To begin with, it all feels remarkably good fun, with its jolly rogering premise of smashing ships on the high seas, murdering everyone you see, and scooping up the gold. You tilt left and right to steer your boat, swipe your finger behind the cannon to fire shots at anyone in your vicinity, and vary your trajectory by moving your finger left or right. Simple enough - or so you'd imagine.
The trouble is, in combination with the tilt controls, it's all too easy to screw up in the heat of the fight, tilting yourself backwards just as you're lining up a shot, or overcooking the rotation of your shot and getting nowhere near your target.
With iPhone games, it's the absolute minimum requirement to get the controls right, but in that regard Plunderland fails. And considering that it seems to get everything else right, that's a big shame.
- Xbox Live Indie Games / 80 points (£0.64)
Strange but true: to guarantee instant popularity on the Xbox Live Indie Channel, ensure your game has Avatar support. You'd think people would be wise to this kind of uber-cynical caper by now, but apparently not, and so we must endure some of the most spirit-crushing pieces of crap imaginable.
But what's this? An Avatar-based title that doesn't make you want to rip your own face off and stamp on it? Surely not.
As the helpful title points out, the point of HaikuInteractive's soothing indie effort is to glide your grim-faced avatar around, performing various relaxing deeds for no-one in particular.
To a backdrop of unnerving lift music, you drift woozily around a trio of islands, racing through rings, collecting stars, or dropping parcels onto targets. With various tiers of medals to shoot for, there's a flimsy pretence of challenge, but in reality this is about pure, calming stress relief.
- PSN Minis (PSP & PS3) / £3.49
- WiiWare / 1000 Wii Points (£7.00)
Top game design tip: if you want your game to score instant novelty value points with game reviewers, come up with a bizarre control system that they'll spend their whole time fighting with.
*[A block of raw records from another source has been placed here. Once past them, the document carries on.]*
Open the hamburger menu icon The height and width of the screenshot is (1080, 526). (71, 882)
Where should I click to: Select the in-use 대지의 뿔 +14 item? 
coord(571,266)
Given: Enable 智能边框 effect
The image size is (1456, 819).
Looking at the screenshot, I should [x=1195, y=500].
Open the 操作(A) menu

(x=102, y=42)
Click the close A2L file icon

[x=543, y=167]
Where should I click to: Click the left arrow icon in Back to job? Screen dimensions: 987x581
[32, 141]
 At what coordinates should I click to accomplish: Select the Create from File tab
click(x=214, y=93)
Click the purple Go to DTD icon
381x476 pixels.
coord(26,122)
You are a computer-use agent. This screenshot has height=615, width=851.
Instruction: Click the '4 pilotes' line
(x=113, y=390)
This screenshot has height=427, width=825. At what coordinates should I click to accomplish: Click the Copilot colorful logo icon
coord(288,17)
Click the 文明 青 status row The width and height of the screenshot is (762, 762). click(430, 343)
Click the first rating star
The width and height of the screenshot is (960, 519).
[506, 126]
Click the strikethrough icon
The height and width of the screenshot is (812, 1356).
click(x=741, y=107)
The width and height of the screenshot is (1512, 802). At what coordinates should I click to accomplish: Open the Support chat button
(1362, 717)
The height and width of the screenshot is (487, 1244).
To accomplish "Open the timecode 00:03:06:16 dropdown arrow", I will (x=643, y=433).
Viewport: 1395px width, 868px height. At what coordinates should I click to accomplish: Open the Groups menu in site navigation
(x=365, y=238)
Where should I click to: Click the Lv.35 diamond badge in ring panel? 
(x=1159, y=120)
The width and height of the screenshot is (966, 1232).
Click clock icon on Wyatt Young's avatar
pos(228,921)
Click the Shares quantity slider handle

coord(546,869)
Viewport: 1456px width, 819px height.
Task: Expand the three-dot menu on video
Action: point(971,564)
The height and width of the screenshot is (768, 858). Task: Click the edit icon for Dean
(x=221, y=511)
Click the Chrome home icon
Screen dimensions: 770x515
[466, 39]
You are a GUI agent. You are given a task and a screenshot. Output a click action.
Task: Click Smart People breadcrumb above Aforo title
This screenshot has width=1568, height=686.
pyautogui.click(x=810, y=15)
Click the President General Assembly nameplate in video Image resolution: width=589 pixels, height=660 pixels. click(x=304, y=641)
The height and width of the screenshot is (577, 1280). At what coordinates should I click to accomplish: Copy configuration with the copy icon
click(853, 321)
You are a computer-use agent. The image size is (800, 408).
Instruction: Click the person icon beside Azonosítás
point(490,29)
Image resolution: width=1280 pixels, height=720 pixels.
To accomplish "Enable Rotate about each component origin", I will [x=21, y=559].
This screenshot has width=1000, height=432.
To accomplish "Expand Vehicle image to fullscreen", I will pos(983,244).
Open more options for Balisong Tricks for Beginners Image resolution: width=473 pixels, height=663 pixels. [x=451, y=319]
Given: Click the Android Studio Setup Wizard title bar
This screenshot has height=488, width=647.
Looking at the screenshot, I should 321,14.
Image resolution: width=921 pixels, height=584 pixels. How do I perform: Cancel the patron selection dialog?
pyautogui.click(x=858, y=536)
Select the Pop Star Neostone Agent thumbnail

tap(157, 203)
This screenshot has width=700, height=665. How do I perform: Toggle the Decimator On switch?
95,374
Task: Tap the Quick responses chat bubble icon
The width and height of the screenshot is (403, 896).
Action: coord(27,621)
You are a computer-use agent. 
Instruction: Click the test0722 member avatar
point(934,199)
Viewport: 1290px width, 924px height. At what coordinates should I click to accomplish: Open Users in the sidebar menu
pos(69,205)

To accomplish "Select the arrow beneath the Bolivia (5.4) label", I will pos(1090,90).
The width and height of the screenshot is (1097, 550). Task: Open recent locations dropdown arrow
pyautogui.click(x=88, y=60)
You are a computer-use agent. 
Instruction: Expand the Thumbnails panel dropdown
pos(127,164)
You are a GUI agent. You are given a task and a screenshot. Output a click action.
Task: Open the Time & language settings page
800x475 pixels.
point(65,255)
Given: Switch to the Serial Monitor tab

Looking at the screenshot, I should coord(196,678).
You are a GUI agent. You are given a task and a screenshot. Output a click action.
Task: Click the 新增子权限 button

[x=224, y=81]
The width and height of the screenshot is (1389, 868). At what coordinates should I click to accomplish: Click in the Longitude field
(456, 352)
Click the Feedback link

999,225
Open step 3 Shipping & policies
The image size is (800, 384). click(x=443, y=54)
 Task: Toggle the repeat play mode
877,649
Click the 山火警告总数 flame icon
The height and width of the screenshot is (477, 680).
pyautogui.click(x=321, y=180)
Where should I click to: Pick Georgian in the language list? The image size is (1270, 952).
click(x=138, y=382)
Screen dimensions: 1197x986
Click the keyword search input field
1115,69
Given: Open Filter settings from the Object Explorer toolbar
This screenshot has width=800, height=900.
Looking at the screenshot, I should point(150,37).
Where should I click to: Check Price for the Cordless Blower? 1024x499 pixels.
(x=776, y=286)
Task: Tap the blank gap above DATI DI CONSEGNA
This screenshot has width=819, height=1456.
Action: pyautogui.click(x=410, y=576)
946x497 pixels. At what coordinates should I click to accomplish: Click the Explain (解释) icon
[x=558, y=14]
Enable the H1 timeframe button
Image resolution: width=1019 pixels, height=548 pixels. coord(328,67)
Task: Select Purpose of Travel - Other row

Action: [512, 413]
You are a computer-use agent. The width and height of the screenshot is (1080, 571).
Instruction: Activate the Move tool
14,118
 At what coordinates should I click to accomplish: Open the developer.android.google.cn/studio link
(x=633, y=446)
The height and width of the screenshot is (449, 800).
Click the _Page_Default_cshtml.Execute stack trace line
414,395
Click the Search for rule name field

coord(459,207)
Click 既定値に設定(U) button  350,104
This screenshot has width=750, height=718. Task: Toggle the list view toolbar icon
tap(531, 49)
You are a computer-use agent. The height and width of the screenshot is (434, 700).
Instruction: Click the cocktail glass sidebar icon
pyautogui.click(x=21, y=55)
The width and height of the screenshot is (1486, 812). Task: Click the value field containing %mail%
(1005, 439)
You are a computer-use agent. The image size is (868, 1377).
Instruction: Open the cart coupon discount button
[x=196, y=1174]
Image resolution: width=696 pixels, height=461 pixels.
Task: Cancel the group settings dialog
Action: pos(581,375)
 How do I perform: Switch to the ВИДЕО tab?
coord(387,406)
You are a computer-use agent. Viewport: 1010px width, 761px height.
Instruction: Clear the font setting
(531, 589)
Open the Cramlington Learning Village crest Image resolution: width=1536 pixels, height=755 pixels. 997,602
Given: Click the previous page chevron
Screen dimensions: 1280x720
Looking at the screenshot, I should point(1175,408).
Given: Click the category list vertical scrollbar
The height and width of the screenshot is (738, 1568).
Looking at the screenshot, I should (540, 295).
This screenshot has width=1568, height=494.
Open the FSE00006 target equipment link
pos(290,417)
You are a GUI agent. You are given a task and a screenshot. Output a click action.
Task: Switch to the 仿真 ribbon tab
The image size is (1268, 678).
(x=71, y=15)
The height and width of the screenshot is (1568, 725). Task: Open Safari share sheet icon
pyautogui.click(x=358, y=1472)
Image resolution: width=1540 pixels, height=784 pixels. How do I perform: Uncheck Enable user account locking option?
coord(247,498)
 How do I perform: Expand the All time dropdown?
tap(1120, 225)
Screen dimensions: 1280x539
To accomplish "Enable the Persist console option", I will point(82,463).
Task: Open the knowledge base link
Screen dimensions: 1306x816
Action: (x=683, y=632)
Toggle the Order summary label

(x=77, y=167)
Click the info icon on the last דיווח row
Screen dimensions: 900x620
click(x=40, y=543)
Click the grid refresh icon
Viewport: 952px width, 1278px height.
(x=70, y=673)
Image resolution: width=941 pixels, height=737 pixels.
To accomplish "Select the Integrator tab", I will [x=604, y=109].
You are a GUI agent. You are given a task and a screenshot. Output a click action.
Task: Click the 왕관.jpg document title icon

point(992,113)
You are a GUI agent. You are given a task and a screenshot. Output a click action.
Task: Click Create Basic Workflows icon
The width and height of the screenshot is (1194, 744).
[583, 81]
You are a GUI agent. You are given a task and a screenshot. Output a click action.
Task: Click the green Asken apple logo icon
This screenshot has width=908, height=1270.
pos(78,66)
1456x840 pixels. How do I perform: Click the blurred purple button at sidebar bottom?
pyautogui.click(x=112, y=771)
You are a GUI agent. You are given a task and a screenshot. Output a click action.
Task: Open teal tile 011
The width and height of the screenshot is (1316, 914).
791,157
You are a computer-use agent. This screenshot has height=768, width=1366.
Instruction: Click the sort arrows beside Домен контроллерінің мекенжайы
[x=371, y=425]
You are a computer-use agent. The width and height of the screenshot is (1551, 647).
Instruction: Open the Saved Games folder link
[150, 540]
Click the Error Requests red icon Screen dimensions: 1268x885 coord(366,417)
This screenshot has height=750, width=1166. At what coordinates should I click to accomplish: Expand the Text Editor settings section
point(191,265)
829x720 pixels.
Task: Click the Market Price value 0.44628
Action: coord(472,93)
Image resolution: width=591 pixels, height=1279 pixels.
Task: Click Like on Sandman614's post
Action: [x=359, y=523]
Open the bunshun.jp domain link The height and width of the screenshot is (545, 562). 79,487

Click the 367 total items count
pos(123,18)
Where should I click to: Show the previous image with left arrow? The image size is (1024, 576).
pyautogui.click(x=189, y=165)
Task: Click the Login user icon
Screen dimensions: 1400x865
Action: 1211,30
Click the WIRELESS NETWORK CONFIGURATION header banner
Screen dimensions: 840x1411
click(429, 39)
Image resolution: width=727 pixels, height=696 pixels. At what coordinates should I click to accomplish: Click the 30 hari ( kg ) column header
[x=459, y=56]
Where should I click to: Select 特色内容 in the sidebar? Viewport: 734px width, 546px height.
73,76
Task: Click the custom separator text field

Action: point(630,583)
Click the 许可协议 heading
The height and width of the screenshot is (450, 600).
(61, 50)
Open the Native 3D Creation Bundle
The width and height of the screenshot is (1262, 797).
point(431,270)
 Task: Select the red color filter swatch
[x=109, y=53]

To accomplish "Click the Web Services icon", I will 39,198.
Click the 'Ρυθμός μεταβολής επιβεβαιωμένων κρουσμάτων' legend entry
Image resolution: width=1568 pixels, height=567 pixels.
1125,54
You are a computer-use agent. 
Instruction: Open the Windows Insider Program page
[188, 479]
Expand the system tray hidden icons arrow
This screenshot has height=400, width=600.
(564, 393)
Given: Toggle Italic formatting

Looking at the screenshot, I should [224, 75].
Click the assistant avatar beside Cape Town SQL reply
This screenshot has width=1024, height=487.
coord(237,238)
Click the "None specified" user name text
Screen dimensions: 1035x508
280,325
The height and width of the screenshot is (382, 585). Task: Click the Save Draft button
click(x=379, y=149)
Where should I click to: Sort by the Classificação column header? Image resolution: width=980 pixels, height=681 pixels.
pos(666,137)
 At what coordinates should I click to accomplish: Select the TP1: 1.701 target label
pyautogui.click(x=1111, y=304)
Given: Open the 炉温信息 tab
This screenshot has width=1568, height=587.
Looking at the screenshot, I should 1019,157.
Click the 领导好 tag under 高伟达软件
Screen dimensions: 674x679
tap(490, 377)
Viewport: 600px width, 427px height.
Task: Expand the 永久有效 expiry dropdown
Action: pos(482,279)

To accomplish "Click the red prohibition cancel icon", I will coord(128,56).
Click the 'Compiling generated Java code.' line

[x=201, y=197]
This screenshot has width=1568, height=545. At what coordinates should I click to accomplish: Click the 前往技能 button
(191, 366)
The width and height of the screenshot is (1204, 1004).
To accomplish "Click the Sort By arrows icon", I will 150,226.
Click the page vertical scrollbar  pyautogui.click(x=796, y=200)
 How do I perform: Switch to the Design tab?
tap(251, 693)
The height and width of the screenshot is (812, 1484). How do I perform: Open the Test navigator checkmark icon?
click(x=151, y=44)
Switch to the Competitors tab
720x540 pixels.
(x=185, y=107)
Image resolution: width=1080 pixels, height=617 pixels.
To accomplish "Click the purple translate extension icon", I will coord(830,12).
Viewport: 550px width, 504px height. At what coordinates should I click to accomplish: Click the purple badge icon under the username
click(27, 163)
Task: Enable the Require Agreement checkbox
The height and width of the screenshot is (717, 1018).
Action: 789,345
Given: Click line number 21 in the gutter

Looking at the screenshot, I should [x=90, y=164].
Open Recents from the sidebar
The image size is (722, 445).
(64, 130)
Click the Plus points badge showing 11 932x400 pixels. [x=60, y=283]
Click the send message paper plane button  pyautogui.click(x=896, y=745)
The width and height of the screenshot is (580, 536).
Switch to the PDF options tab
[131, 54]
Originally released for the Wii at the back-end of last year, Pallurikio's transition to Minis hasn't been especially fruitful. Based around a neat point-and-hold jump mechanic, you have to guide a ball around twisting, turning platform environments to a goal, while avoiding traps and scooping up cards. It's classic cutesy platforming fodder with a pleasing twist.
In its original incarnation, the controls were simple. You pointed the directional arrow where you wanted your ball to jump to with the Wii remote and held down the A button to apply the desired power, then hopped around gingerly, skilfully timing your double-jump to change course and nimbly avoid the many hazards en-route.
Stripped of the slick, instant precision of the remote, though, PlayStos' Minis port is forced to rely on analogue stick control, and the results aren't anywhere near as satisfying.
Manoeuvres that were routine on the WIi (like quick course correction) become an exercise in hand-gnawing annoyance - especially via the PSP's infamous nub (less so if you play on a PS3 pad, it must be noted).
Despite promising around 50 levels, it's hard to imagine all but the most tenacious gamer wanting to slog through Pallurikio on a PSP. If the idea still tweaks your fun dial, you're best to check out the more expensive WiiWare version.